Work to be completed – Go through each line of the records below and count those with the word "next". Give only the count.

[Records excerpted from a collection]
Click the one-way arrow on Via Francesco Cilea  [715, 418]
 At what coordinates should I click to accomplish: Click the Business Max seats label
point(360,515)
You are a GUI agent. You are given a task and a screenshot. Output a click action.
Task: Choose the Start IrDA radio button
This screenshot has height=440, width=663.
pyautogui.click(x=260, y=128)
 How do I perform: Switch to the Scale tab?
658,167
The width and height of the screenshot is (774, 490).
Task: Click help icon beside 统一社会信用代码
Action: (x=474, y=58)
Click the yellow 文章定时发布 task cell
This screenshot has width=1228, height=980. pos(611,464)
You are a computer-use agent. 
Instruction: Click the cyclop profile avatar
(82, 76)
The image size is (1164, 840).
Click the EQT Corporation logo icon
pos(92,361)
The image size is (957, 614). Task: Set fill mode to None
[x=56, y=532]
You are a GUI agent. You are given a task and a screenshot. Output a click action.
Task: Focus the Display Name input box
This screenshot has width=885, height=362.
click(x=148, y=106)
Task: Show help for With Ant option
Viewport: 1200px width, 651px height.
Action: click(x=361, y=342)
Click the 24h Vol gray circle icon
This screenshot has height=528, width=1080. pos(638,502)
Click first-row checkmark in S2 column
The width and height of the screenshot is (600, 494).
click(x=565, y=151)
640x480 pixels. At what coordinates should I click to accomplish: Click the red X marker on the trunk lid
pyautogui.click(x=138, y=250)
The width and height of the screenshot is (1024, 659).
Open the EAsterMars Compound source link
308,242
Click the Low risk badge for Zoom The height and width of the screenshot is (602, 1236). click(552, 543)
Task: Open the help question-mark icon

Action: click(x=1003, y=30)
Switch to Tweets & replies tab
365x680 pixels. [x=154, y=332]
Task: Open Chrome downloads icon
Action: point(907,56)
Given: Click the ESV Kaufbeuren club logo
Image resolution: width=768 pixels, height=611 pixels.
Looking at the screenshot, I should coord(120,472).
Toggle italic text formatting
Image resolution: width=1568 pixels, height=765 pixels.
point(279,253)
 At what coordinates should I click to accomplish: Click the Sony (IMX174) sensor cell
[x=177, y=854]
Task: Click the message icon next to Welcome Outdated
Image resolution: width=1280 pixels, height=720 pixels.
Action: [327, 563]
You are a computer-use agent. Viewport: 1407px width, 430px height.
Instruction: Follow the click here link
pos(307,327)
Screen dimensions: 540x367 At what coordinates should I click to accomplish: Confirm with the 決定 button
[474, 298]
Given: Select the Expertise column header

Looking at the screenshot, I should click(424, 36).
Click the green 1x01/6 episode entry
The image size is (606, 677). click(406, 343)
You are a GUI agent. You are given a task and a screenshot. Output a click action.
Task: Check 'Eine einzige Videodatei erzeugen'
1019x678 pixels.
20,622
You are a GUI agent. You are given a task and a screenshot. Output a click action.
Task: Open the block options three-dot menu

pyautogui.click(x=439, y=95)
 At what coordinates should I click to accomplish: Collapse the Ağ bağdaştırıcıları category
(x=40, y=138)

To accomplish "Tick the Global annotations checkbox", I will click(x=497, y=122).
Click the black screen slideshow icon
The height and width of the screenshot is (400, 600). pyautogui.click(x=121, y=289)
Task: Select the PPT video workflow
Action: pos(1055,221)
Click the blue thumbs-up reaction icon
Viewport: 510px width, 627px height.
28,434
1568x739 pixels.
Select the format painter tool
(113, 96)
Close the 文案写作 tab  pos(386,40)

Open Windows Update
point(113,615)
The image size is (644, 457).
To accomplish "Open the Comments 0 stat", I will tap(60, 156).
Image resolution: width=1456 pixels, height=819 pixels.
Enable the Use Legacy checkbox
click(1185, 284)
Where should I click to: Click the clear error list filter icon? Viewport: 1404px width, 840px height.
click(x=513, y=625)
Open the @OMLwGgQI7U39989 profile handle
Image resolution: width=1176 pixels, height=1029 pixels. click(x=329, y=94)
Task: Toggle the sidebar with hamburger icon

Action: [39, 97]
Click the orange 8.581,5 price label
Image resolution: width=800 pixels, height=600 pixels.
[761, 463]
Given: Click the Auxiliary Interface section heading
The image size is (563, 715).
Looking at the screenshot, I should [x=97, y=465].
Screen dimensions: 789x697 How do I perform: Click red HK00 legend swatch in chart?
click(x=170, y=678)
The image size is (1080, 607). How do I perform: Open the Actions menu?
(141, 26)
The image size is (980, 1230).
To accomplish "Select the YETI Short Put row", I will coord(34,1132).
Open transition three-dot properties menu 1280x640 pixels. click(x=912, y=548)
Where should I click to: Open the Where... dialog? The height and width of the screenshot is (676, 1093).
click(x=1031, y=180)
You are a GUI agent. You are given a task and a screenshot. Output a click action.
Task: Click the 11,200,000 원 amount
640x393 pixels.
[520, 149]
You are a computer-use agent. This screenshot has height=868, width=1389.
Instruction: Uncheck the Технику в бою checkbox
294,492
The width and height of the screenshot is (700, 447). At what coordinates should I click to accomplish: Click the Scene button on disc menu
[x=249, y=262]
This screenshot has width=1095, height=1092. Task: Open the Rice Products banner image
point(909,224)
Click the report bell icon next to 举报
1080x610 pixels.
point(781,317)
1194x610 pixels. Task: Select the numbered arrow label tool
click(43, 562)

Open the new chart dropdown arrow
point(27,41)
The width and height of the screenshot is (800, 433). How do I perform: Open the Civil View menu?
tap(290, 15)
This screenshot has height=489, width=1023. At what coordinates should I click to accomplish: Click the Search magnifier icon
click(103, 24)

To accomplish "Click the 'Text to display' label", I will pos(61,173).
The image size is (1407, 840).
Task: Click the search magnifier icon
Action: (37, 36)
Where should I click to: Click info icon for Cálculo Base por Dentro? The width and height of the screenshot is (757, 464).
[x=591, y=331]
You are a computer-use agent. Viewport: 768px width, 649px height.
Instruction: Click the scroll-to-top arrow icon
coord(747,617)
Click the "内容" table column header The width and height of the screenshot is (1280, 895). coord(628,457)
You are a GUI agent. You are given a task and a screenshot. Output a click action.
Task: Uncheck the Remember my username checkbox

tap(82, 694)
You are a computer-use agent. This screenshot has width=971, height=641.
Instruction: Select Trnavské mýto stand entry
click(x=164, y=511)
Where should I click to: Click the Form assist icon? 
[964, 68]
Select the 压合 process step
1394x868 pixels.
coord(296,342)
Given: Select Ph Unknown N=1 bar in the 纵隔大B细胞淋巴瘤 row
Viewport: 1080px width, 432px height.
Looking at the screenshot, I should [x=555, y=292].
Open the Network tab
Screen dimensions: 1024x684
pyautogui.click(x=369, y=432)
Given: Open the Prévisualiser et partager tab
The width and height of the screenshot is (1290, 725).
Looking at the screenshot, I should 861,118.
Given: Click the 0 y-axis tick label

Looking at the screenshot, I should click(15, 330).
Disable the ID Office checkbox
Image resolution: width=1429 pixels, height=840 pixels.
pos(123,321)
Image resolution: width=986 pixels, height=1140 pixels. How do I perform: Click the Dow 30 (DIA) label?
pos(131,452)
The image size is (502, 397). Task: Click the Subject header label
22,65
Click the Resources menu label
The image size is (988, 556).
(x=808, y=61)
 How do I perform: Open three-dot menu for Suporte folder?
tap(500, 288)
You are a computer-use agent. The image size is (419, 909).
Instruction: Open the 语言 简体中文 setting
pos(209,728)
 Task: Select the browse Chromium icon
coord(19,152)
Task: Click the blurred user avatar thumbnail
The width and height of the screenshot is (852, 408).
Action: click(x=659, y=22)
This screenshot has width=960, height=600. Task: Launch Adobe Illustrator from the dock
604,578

Answer to the problem – 2